Unser Wirtschaftssystem ist nicht nachhaltig. Es basiert darauf, dass nur ein kleiner Teil der Weltbevölkerung den ressourcenverschlingenden westlichen Lebensstil praktiziert, und dass wir die Rechnung ohne zukünftige Generationen machen. Tatsache ist: der kleinere Teil der Weltbevölkerung ist reich, lebt gut und ökologisch nicht-nachhaltig; der größere Teil ist arm, lebt nicht so gut, dafür aber ökologisch nachhaltig.

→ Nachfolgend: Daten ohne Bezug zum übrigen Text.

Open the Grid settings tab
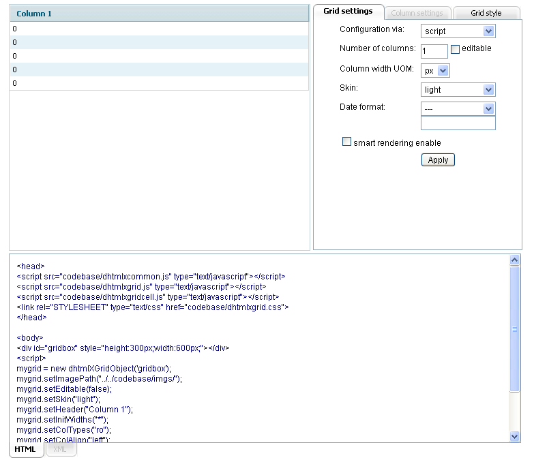The height and width of the screenshot is (460, 534). pos(348,12)
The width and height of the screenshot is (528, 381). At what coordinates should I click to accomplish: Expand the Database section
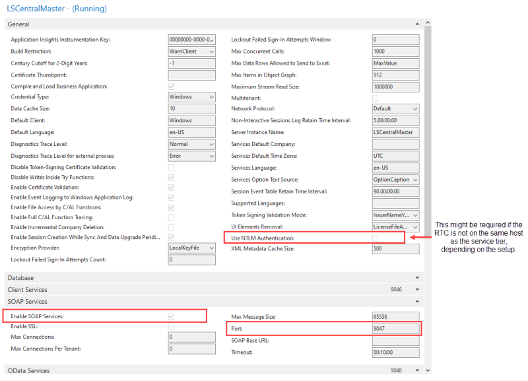click(x=417, y=278)
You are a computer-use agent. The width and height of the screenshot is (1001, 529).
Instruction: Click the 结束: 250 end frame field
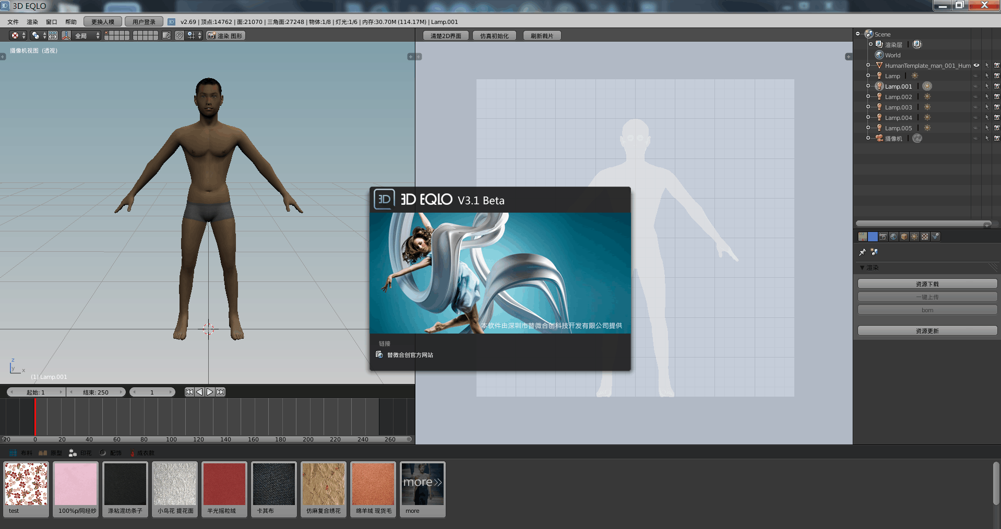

Das thematisiert ein grundlegendes Dilemma: Bislang waren Zivilisationen immer Gesellschaften, in denen einige auf Kosten vieler gut leben konnten: die Leistungen eines Aristoteles – inklusive seiner Schriften zum guten Leben – verdanken sich auch den Frauen, SklavInnen und Fremden, die ihm die nötige Muße ermöglichten. Und auch viele Bequemlichkeiten unseres Lebens verdanken sich internationalen Ausbeutungsstrukturen – sei es bei Handys, Textilien oder dem Zugang zu Öl und Gas.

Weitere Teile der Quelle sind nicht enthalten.